Friday, February 15, 2013 - 14:00
1 hour (actually 50 minutes)
Hosted by the School of Computational Science and Engineering
As the term "big data'' appears more and more frequently in our daily life and research activities, it changes our knowledge of how large the scale of the data can be and challenges the application of numerical analysis for performing statistical calculations. In this talk, I will focus on two basic statistics problems sampling a multivariate normal distribution and maximum likelihood estimation and illustrate the scalability issue that dense numerical linear algebra techniques are facing. The large-scale challenge motivates us to develop scalable methods for dense matrices, commonly seen in statistical analysis. I will present several recent developments on the computations of matrix functions and on the solution of a linear system of equations, where the matrices therein are large-scale, fully dense, but structured.
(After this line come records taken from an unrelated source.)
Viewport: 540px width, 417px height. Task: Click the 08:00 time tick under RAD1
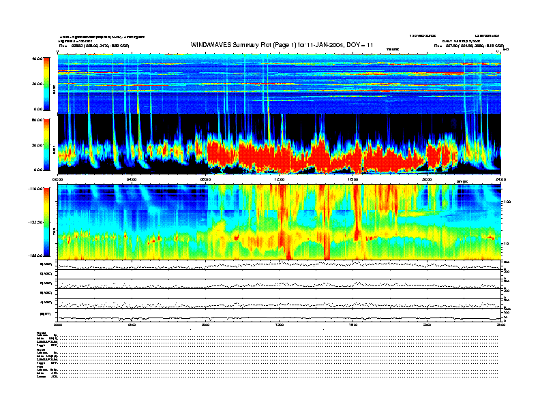click(205, 180)
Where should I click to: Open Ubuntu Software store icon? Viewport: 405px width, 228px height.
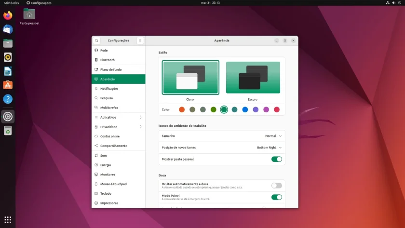pyautogui.click(x=8, y=85)
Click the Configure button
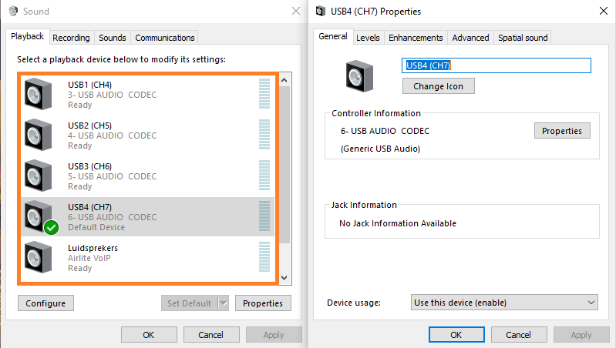Viewport: 616px width, 348px height. pyautogui.click(x=45, y=303)
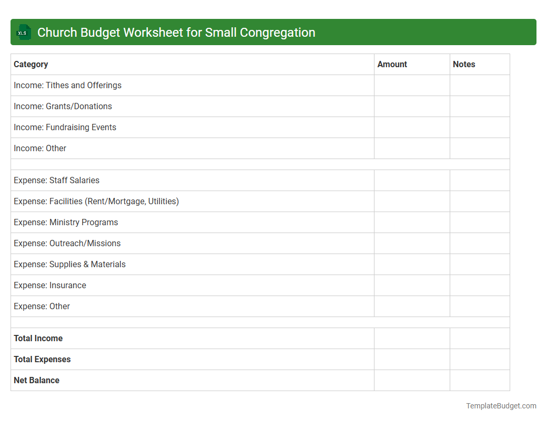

The driving ideas of these developments are the exploration of the structures and the use of fast matrix-vector multiplications to reduce the general quadratic cost in storage and cubic cost in computation. "Big data'' offers a fresh opportunity for numerical analysts to develop algorithms with a central goal of scalability in mind. It also brings in a new stream of requests to high performance computing for highly parallel codes accompanied with the development of numerical algorithms. Scalable and parallelizable methods are key for convincing statisticians and practitioners to apply the powerful statistical theories on large-scale data that they currently feel uncomfortable to handle.